↓

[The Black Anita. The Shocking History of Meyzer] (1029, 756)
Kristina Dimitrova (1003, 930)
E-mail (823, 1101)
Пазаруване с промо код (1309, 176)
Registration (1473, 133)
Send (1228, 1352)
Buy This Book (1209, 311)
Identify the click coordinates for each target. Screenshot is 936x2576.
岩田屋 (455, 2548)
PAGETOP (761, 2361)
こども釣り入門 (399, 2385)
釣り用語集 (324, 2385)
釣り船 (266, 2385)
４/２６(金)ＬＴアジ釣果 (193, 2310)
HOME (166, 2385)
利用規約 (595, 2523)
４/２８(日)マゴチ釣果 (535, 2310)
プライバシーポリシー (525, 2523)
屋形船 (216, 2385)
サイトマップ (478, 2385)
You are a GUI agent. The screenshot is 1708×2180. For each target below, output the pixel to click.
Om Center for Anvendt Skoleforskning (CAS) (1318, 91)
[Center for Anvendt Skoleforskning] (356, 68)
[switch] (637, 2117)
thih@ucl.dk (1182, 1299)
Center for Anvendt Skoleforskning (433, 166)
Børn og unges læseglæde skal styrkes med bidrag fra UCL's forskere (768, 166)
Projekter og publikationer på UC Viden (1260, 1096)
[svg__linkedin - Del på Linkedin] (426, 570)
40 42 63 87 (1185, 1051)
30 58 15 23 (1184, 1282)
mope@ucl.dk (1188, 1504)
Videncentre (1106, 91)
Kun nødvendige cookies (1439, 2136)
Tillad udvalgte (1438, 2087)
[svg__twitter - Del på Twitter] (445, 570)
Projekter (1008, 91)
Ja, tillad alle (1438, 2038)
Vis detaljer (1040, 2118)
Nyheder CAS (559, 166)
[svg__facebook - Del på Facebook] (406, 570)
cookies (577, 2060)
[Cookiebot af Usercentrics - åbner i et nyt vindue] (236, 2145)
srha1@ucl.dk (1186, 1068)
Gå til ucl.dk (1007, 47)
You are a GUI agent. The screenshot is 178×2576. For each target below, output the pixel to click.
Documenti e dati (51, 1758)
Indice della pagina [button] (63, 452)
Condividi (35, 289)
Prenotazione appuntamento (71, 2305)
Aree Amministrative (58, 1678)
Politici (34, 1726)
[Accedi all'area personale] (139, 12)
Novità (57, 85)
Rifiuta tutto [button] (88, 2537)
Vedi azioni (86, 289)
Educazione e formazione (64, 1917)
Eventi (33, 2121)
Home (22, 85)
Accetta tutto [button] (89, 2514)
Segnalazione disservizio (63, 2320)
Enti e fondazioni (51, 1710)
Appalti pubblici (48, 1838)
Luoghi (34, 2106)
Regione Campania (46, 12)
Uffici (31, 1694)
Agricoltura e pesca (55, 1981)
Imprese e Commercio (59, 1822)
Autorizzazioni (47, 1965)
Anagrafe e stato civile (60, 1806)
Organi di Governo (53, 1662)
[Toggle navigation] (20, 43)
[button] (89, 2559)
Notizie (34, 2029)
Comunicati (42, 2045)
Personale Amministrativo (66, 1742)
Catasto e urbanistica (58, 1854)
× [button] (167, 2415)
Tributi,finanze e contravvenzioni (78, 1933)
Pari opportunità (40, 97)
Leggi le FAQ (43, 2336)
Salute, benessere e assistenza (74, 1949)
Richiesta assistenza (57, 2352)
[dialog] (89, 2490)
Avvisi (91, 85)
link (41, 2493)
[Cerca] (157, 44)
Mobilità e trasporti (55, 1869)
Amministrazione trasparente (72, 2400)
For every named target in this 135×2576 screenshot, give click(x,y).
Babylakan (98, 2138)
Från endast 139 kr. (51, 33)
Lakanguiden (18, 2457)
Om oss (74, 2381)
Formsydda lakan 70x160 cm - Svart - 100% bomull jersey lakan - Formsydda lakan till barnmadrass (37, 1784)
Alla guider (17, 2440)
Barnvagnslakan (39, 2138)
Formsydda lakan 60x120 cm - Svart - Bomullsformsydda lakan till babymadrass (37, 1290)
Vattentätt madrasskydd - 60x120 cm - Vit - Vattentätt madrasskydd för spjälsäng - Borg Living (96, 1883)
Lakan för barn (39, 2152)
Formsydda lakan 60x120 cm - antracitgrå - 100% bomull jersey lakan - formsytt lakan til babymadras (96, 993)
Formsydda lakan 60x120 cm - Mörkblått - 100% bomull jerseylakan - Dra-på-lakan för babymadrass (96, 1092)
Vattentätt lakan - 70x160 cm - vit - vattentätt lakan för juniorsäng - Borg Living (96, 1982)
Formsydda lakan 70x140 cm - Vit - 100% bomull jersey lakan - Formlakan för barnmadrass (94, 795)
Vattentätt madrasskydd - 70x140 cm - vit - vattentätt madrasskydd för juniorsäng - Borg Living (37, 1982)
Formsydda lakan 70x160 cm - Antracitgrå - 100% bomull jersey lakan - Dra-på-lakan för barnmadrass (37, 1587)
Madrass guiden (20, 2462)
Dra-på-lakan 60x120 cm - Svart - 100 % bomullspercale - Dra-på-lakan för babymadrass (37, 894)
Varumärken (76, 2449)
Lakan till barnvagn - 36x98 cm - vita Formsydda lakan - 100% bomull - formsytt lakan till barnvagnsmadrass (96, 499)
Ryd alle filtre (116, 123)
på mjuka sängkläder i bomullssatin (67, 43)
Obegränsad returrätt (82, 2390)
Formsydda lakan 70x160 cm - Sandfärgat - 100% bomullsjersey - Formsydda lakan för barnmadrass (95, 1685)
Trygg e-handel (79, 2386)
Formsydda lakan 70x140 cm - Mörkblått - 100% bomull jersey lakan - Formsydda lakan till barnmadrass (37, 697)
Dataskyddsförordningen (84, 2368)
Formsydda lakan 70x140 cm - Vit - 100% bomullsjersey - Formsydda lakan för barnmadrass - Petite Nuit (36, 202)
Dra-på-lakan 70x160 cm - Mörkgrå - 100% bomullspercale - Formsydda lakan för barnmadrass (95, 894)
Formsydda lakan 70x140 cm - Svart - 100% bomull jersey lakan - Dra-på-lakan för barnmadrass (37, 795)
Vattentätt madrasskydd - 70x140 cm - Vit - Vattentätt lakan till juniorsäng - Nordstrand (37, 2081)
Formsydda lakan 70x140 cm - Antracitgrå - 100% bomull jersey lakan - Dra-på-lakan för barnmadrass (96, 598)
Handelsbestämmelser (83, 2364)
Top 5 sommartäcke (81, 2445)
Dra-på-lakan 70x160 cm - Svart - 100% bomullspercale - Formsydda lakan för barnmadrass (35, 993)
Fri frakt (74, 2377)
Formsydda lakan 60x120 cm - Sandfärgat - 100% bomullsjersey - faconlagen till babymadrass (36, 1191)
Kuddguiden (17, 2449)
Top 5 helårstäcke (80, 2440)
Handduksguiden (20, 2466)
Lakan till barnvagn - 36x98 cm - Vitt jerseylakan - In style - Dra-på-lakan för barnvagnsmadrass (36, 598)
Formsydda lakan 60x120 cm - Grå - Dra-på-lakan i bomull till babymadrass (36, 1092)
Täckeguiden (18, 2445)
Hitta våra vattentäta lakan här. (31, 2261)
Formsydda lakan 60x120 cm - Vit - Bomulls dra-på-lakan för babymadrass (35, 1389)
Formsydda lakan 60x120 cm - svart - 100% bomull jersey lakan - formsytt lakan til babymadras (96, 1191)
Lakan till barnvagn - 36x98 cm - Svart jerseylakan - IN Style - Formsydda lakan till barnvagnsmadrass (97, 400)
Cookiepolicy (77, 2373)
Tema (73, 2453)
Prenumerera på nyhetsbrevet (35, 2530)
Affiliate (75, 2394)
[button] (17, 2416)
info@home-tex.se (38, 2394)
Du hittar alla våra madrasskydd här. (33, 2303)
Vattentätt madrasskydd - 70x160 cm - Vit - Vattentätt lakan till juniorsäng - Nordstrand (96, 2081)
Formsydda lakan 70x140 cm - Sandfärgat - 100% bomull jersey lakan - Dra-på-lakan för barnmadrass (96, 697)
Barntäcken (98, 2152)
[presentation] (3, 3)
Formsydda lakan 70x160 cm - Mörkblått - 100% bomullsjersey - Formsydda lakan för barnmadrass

↑

TASK TO CARRY OUT
Your reply should consist of one number: how many lines in the entries contain the string "juniorsäng".

ANSWER FOR THE TASK
4